In our experience, we performed two-stage thyroidectomy in three patients with preoperative FNA diagnosis of differentiated thyroid carcinoma and in one patient affected by undetermined cytological lesion that was diagnosed as papillary carcinoma at final examination. Considering that differentiated thyroid carcinomas have an acceptable prognosis despite local invasion and distant metastases and considering the high chance of an early recovery of the RLN function, staged thyroidectomy can be carried out even in case of low-grade malignant diseases [27, 28]. Moreover, in case of unifocal PTC without extrathyroidal extension, lymph node metastases and vascular invasion, patients can receive only a strict follow-up.

On the other hand, in patients with plurifocality or extracapsular invasion, re-operation and postoperative RAI are recommended. Undoubtedly the decision to perform completion thyroidectomy may be very difficult in case of permanent paralysis [34]. In these cases, radioactive iodine remnant lobe ablation can be an alternative to completion thyroidectomy [13, 37].

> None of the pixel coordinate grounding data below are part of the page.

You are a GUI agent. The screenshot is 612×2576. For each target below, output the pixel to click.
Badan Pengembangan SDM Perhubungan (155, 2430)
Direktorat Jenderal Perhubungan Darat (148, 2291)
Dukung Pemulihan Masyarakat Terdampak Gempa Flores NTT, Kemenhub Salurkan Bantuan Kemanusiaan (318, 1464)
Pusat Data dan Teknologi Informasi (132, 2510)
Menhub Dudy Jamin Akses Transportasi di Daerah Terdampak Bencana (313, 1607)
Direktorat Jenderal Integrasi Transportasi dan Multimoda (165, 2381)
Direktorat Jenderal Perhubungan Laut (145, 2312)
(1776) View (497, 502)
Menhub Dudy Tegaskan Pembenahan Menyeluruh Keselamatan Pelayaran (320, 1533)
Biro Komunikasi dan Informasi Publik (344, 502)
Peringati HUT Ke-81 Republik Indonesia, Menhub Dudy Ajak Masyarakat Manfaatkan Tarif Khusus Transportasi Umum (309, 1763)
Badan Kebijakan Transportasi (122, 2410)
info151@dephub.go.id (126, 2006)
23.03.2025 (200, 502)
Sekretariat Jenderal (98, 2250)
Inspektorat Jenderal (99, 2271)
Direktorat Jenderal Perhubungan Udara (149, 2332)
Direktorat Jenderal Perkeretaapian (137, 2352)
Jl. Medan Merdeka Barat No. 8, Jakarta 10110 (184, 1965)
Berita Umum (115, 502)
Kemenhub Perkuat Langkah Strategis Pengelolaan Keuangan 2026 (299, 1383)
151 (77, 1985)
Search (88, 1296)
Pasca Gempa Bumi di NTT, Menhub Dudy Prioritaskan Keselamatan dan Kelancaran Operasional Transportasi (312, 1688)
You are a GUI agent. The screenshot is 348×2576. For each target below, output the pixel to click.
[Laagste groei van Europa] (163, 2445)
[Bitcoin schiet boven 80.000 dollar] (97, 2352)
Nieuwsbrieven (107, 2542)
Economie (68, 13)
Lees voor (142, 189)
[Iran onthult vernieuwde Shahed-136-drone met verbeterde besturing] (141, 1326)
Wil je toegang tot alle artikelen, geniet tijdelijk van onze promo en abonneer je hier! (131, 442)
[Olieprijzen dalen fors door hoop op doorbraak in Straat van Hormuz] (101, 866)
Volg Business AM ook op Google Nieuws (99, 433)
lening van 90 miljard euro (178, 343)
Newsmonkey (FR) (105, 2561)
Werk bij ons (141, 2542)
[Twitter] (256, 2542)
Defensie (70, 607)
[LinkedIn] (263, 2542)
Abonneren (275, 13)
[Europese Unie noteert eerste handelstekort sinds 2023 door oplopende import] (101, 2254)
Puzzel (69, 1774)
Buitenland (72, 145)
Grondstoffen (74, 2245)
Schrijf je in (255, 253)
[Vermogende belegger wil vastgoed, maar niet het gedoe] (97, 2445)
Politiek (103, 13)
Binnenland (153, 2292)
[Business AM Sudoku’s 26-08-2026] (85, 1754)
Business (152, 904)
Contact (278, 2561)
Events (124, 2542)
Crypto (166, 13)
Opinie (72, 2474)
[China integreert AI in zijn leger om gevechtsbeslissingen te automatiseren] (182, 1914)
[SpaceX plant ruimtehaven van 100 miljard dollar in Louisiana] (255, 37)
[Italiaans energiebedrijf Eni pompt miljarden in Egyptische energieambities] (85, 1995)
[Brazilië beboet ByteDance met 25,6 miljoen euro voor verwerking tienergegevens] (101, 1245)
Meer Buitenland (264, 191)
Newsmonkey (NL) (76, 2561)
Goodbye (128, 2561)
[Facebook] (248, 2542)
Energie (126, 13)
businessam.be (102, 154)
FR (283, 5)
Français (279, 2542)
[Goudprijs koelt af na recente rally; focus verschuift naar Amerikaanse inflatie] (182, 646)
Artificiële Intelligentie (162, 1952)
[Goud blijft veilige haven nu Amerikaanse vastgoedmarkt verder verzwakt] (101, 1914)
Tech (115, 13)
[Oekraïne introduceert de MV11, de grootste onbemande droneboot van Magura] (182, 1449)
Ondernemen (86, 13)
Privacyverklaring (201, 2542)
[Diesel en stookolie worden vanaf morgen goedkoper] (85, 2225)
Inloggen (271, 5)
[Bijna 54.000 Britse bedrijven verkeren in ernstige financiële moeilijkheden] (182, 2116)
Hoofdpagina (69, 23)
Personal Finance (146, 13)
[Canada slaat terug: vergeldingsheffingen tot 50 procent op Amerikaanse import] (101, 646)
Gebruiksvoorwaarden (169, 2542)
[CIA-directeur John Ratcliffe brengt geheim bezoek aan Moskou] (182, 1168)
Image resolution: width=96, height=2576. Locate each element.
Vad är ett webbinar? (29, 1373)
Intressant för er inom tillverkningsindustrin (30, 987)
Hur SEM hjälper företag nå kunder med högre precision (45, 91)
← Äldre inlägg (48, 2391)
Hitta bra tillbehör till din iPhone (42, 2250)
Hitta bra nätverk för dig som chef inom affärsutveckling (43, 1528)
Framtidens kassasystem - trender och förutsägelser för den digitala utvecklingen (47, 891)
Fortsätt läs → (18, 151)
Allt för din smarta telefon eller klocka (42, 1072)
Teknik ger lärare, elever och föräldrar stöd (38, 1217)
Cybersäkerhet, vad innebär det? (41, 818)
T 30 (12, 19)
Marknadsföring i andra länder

However, it is clear that patients must be informed preoperatively about the limitations of IONM and any potential strategy changes that may occur during the planned bilateral surgery. The possibility to stage the procedure in case of an LOS on the initially operated side must be specified in the preoperative informed consent. Patients must be informed about the possibility of staging the intervention in case of an LOS, in order to maintain patient autonomy and with emphasis on shared decision making [13, 38]. Most of our patients perfectly agree with this concept and understand the clear benefit in deciding on a two-step approach in case of an LOS on the initially operated side.

Conclusion

High sensitivity and specificity values confirm the validity of I-IONM with NSLP in predicting postoperative normal vocal cord function. Our results confirm that I-IONM can safely guide a staged thyroidectomy overall in benign diseases and in low-grade malignancies. The option of a two-stage surgery must be shared with the patients who shall be preoperatively informed about the advantages and disadvantages of IONM and on the potential surgical complications when IONM data are not considered.